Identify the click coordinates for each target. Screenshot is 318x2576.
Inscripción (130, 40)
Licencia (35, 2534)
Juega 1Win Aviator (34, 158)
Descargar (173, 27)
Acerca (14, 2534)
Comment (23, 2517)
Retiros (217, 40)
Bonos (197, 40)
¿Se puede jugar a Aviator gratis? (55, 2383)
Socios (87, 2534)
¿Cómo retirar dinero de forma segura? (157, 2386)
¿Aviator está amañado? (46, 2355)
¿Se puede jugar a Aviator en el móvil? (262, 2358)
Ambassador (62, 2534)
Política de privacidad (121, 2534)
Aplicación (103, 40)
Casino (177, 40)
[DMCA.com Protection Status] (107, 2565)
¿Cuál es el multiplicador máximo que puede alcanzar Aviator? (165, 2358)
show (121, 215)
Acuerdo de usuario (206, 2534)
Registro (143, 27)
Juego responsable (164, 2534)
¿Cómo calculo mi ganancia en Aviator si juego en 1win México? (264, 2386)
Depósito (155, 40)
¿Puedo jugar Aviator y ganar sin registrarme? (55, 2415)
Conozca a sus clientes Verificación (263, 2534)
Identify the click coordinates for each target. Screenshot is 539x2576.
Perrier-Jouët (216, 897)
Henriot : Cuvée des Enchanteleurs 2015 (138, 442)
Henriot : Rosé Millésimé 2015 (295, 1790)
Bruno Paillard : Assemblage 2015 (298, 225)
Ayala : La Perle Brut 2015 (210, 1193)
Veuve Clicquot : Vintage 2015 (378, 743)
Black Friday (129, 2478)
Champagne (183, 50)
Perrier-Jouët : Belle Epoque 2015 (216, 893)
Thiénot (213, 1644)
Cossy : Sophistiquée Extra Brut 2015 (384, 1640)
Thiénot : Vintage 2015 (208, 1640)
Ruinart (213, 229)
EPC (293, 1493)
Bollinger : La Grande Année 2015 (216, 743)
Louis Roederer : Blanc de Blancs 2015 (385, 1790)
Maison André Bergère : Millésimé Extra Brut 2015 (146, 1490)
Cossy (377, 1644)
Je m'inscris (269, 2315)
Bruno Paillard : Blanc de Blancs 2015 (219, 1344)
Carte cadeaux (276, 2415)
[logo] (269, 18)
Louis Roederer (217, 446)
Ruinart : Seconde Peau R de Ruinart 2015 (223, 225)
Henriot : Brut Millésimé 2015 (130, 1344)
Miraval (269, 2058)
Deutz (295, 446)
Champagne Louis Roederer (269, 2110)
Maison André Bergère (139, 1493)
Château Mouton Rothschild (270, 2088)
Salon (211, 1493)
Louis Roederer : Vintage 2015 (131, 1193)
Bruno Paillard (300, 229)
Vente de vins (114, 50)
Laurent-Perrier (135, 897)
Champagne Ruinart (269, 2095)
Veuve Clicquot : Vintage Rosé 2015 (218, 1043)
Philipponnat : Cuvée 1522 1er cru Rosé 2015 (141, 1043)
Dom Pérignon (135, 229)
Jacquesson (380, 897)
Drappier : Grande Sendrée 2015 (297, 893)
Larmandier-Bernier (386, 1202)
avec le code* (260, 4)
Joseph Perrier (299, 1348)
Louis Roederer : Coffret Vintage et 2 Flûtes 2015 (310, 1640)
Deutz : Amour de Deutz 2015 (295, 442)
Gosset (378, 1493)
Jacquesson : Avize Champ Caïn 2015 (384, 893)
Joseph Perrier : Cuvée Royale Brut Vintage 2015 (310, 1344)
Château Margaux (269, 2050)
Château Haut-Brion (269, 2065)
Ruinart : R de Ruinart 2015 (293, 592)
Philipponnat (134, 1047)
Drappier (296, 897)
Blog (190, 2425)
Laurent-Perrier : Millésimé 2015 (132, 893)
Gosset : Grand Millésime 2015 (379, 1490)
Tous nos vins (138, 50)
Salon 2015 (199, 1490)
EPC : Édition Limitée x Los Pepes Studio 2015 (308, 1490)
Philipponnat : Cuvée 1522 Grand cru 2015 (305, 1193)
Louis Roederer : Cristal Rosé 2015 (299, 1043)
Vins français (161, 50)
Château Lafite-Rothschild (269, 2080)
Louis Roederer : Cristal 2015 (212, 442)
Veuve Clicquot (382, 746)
::::
— What you are asked to do —
Transcribe the records above exactly, beginning at the line that contains "Perrier-Jouët (216, 897)" and ending with the line that contains "Bollinger : La Grande Année 2015 (216, 743)", both included, and nothing else.

— Answer for the task —
Perrier-Jouët (216, 897)
Henriot : Cuvée des Enchanteleurs 2015 (138, 442)
Henriot : Rosé Millésimé 2015 (295, 1790)
Bruno Paillard : Assemblage 2015 (298, 225)
Ayala : La Perle Brut 2015 (210, 1193)
Veuve Clicquot : Vintage 2015 (378, 743)
Black Friday (129, 2478)
Champagne (183, 50)
Perrier-Jouët : Belle Epoque 2015 (216, 893)
Thiénot (213, 1644)
Cossy : Sophistiquée Extra Brut 2015 (384, 1640)
Thiénot : Vintage 2015 (208, 1640)
Ruinart (213, 229)
EPC (293, 1493)
Bollinger : La Grande Année 2015 (216, 743)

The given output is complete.